§ **What is expected**
Rewrite these lines with every "agent" changed to "assistant" and nothing else altered.
>>>
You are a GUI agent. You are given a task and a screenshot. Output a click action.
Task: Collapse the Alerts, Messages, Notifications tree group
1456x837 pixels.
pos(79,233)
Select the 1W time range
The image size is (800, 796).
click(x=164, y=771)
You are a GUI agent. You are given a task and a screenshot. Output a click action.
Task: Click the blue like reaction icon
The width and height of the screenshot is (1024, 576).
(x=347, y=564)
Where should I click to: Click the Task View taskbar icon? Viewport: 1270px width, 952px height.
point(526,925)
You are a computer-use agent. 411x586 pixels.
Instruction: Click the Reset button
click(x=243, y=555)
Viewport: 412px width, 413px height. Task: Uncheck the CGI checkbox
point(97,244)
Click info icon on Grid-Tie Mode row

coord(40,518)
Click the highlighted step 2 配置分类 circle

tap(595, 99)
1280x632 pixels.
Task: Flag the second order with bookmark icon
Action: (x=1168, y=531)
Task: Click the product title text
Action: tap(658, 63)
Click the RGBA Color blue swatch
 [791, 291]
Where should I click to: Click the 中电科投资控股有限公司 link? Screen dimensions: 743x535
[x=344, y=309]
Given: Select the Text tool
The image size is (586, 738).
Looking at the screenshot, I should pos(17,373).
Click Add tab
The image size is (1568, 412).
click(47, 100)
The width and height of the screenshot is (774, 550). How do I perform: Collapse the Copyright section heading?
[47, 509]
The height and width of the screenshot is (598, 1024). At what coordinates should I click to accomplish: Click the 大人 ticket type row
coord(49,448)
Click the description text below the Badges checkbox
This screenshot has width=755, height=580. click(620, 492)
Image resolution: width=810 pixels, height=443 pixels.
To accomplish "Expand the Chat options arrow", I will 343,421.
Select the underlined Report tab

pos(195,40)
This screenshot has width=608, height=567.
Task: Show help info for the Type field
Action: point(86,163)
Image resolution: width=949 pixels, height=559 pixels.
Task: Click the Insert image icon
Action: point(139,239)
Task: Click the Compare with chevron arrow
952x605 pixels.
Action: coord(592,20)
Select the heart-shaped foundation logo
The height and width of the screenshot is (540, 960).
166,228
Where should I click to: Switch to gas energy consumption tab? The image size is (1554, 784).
<<<
§ **Final result**
You are a GUI assistant. You are given a task and a screenshot. Output a click action.
Task: Collapse the Alerts, Messages, Notifications tree group
1456x837 pixels.
pos(79,233)
Select the 1W time range
The image size is (800, 796).
click(x=164, y=771)
You are a GUI assistant. You are given a task and a screenshot. Output a click action.
Task: Click the blue like reaction icon
The width and height of the screenshot is (1024, 576).
(x=347, y=564)
Where should I click to: Click the Task View taskbar icon? Viewport: 1270px width, 952px height.
point(526,925)
You are a computer-use assistant. 411x586 pixels.
Instruction: Click the Reset button
click(x=243, y=555)
Viewport: 412px width, 413px height. Task: Uncheck the CGI checkbox
point(97,244)
Click info icon on Grid-Tie Mode row

coord(40,518)
Click the highlighted step 2 配置分类 circle

tap(595, 99)
1280x632 pixels.
Task: Flag the second order with bookmark icon
Action: (x=1168, y=531)
Task: Click the product title text
Action: tap(658, 63)
Click the RGBA Color blue swatch
 [791, 291]
Where should I click to: Click the 中电科投资控股有限公司 link? Screen dimensions: 743x535
[x=344, y=309]
Given: Select the Text tool
The image size is (586, 738).
Looking at the screenshot, I should pos(17,373).
Click Add tab
The image size is (1568, 412).
click(47, 100)
The width and height of the screenshot is (774, 550). How do I perform: Collapse the Copyright section heading?
[47, 509]
The height and width of the screenshot is (598, 1024). At what coordinates should I click to accomplish: Click the 大人 ticket type row
coord(49,448)
Click the description text below the Badges checkbox
This screenshot has width=755, height=580. click(620, 492)
Image resolution: width=810 pixels, height=443 pixels.
To accomplish "Expand the Chat options arrow", I will 343,421.
Select the underlined Report tab

pos(195,40)
This screenshot has width=608, height=567.
Task: Show help info for the Type field
Action: point(86,163)
Image resolution: width=949 pixels, height=559 pixels.
Task: Click the Insert image icon
Action: point(139,239)
Task: Click the Compare with chevron arrow
952x605 pixels.
Action: coord(592,20)
Select the heart-shaped foundation logo
The height and width of the screenshot is (540, 960).
166,228
Where should I click to: Switch to gas energy consumption tab? The image size is (1554, 784).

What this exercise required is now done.